The Ashiya branch of Nishimura Coffee.

Nishimura Coffee began in Kobe in 1948.  They have 14 purpose built branches all close to Kobe. All have a similar style. They directly source their green beans and roast their own coffee.

Nishimura setting.  Jamaican Blue Mountain filter, with fresh strawberry tart.

A characteristic of  all Nishimura Coffee stores, is they have upstairs and downstairs refreshment rooms.  Among the seating are large, shared tables.  Like most coffee houses in Japan you wait or queue to be placed and in the case of Nishimura they may put you at one of the big tables amongst other customers.

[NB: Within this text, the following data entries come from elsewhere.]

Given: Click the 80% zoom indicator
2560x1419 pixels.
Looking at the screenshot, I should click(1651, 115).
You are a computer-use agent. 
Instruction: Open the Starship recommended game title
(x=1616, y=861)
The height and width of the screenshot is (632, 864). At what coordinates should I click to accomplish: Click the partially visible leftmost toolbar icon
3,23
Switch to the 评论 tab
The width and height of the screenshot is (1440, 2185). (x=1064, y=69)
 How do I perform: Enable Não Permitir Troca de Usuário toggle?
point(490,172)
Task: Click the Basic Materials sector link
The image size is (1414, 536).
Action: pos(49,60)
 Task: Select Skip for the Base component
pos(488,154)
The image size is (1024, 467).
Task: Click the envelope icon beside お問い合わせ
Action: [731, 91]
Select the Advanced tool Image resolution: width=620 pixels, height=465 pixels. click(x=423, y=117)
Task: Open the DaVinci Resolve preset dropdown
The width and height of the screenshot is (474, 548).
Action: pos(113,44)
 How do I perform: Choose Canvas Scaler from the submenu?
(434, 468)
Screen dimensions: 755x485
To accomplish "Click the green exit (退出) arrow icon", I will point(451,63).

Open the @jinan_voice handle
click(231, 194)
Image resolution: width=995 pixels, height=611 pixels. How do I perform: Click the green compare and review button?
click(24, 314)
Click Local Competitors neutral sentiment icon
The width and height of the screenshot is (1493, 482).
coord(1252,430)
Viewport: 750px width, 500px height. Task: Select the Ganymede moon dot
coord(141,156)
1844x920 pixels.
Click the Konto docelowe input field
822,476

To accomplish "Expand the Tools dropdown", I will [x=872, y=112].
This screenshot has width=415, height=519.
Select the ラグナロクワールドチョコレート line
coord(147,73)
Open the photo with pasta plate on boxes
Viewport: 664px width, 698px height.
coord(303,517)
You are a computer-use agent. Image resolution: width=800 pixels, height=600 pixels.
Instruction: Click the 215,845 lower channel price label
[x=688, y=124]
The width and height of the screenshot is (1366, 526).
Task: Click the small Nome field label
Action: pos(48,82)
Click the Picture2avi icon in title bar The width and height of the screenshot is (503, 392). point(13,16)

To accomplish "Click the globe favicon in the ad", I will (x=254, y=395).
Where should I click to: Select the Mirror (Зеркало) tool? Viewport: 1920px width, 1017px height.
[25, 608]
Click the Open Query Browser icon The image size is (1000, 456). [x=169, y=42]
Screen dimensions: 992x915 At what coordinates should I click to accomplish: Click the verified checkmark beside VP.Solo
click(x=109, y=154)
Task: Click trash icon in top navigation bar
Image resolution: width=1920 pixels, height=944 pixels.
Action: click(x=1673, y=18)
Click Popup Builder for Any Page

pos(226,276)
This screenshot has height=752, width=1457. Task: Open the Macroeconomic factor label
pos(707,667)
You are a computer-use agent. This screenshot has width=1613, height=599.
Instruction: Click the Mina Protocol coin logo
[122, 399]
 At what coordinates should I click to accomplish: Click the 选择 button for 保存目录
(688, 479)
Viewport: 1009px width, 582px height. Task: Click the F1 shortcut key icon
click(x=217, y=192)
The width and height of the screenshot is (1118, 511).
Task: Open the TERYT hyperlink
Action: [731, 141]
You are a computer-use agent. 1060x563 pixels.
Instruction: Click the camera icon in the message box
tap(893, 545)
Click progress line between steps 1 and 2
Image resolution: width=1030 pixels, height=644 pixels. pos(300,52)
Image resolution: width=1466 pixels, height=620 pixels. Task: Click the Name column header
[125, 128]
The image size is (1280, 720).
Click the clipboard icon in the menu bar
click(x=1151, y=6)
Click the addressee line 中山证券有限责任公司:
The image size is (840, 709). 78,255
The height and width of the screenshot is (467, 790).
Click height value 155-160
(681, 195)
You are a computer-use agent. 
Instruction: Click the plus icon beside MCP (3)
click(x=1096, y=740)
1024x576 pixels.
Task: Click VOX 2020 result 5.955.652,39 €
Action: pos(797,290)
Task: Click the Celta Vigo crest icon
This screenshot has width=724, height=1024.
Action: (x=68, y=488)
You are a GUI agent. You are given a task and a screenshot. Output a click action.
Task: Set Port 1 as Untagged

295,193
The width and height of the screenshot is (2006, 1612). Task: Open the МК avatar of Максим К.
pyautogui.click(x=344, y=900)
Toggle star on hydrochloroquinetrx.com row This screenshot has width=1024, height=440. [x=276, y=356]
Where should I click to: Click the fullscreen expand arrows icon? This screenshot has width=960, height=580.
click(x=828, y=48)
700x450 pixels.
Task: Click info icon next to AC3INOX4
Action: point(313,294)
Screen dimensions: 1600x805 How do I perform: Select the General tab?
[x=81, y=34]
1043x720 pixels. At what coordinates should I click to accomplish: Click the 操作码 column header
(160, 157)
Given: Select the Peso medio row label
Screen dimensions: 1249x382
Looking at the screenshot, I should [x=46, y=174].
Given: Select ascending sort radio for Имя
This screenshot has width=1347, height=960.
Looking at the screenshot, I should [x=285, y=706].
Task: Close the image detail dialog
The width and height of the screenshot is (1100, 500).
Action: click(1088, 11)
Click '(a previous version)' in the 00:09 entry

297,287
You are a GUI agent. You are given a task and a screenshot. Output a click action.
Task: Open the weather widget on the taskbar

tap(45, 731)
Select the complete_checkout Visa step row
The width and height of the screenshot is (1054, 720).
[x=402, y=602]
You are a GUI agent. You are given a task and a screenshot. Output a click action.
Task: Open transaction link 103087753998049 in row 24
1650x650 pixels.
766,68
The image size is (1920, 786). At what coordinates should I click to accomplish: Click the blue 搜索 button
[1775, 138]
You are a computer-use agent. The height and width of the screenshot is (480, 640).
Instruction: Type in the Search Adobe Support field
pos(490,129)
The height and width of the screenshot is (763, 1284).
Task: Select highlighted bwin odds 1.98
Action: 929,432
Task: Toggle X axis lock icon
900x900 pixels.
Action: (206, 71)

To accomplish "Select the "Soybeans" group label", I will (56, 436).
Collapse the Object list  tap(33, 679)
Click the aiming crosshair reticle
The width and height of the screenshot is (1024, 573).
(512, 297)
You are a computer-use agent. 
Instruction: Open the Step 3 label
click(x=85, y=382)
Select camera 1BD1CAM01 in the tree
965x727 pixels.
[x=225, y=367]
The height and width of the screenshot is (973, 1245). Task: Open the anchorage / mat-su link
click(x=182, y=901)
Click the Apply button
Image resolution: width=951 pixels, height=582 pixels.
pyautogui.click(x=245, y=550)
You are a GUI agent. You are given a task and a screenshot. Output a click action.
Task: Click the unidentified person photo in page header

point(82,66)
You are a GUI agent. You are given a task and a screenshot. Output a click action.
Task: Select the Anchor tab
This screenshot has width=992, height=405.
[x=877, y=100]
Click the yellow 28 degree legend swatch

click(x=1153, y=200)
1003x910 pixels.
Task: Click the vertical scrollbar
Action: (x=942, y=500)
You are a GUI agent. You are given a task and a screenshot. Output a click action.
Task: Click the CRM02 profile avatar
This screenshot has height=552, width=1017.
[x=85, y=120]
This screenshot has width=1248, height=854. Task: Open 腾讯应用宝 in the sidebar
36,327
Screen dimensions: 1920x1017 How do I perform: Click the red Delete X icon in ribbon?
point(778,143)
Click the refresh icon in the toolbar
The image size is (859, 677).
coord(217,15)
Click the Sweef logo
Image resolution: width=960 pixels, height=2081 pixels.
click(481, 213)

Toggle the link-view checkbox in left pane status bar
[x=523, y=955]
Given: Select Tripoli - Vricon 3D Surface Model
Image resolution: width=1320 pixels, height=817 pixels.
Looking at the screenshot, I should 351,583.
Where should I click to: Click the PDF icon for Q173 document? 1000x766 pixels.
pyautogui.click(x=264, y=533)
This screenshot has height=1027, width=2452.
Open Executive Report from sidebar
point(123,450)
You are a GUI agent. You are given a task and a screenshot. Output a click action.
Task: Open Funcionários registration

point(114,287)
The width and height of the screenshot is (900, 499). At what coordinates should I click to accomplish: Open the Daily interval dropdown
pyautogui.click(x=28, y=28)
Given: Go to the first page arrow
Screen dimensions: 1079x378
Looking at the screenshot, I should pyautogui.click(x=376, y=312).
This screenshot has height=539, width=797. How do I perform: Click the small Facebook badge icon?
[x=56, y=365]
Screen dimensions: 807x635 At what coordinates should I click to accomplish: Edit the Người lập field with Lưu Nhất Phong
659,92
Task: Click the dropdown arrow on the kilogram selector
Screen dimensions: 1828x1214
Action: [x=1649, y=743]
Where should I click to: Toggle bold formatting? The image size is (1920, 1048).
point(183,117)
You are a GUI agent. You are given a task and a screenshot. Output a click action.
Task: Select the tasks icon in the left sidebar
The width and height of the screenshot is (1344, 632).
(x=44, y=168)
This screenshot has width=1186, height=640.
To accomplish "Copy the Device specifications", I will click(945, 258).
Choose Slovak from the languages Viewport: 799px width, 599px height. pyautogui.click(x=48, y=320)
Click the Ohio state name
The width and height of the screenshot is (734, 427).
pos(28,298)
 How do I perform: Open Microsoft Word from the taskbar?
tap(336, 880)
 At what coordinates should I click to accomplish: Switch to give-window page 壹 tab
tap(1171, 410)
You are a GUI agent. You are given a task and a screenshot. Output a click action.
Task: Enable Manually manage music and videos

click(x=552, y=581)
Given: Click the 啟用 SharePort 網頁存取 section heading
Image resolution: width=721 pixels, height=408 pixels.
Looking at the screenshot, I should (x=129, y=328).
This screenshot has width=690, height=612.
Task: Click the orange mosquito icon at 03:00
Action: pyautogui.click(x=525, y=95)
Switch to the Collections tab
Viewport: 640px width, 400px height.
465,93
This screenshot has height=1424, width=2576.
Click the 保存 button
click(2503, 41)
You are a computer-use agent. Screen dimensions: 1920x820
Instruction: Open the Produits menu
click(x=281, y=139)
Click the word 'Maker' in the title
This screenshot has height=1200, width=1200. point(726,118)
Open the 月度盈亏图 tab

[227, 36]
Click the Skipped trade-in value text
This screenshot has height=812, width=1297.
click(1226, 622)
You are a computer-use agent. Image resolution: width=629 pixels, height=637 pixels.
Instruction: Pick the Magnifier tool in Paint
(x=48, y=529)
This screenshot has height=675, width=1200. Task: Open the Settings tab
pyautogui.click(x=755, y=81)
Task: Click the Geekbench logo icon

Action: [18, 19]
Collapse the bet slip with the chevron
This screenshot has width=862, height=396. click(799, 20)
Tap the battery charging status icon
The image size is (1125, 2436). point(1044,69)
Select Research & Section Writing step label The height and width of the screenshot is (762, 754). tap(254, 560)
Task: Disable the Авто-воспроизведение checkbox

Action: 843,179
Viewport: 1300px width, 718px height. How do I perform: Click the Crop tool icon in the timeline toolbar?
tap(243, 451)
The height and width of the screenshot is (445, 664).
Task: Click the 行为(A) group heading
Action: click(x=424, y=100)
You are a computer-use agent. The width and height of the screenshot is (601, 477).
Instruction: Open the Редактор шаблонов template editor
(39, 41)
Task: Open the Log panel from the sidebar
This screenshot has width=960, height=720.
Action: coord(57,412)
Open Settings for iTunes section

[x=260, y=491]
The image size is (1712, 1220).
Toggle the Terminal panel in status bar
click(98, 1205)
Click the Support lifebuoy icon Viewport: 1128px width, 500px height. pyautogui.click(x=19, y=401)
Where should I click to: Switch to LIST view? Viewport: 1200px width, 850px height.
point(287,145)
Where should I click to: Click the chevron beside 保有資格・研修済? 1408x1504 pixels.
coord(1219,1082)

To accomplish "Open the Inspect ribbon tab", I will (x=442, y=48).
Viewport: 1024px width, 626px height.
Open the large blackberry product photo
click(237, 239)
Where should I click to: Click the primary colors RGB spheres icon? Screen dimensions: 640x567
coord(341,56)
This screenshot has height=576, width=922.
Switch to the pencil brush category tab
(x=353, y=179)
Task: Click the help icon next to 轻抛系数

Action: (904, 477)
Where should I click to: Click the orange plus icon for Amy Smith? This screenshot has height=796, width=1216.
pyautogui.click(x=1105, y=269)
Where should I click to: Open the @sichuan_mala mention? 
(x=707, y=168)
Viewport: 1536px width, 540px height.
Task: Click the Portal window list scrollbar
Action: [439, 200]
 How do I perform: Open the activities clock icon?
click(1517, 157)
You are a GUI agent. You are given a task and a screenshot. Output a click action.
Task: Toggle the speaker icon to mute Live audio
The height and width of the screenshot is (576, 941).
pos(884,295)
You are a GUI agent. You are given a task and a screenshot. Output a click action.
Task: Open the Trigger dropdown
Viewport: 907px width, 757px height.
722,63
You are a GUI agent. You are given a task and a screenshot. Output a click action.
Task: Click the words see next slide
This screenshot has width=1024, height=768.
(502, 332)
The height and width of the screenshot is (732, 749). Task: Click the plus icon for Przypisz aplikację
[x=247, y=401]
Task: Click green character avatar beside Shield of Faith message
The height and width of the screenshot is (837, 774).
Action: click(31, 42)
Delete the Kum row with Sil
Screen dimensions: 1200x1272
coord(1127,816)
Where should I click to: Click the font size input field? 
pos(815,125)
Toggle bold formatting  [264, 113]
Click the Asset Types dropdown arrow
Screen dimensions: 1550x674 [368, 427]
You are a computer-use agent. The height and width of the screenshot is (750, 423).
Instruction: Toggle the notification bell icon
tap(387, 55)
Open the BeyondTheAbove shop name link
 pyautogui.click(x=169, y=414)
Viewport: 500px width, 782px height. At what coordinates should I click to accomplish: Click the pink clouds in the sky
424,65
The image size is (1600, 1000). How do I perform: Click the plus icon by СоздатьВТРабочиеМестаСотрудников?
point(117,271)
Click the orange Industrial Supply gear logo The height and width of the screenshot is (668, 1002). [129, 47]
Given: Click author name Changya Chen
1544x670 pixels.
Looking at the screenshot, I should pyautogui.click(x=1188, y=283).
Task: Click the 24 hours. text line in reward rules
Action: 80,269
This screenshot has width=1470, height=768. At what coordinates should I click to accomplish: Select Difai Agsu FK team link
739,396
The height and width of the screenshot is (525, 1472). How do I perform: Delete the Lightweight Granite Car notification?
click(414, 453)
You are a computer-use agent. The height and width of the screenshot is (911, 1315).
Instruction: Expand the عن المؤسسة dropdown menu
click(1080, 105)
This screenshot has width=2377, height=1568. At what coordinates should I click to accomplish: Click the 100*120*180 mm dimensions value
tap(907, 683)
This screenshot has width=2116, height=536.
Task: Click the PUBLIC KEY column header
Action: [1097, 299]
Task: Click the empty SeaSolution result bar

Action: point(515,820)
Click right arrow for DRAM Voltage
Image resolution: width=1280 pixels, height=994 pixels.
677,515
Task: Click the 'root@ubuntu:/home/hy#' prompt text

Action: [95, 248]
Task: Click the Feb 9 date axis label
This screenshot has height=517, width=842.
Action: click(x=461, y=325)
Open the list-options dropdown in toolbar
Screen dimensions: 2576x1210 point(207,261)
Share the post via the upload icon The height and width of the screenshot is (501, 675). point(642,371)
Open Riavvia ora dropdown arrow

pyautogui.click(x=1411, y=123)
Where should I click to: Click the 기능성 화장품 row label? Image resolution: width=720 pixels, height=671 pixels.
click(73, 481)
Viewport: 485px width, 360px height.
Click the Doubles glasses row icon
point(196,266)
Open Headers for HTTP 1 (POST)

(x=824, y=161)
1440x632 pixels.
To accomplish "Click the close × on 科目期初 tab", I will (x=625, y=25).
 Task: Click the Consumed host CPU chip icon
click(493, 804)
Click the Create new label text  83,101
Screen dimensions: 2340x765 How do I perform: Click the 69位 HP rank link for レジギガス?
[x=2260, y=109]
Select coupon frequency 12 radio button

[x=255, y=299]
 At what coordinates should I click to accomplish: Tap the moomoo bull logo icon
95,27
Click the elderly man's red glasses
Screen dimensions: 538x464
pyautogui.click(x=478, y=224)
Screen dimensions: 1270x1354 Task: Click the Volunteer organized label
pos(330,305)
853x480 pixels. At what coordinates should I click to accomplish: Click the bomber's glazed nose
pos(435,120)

Le Bonheur. Paris, a cafe overlooking the Ashiya River, and surrounding mountains.

Le Bonheur. Paris, a cappuccino with fresh fruit sweet tart.  Also pizza made with flour blends and cheeses from Naples.

The setting at Le Bonheur, Ashiya.  The flowers at the back are made from hand-crafted candy.

The confectionery selection at Le Bonheur includes Paris Caramels from France and Perini Confetti Bouquets from Sulmona, Italy.

Yamate a quaint street.   During the day shops sell fresh fruit, meat, seafood, sweets and so on. Some are intergenerational specialty stores. All have high quality goods with providence.

In the evening Yamate Street offers a wide range of small scale hospitality.  Including an English Pub, Italian Trattoria, Sake Bar, tiny restaurants.

A creperie in Yamate Street.

Enjoying a private matcha party in a Ashiya home.  The matcha tea is from Uji in Kyoto Prefecture.

Evian Coffee’s main roasting room is around the corner.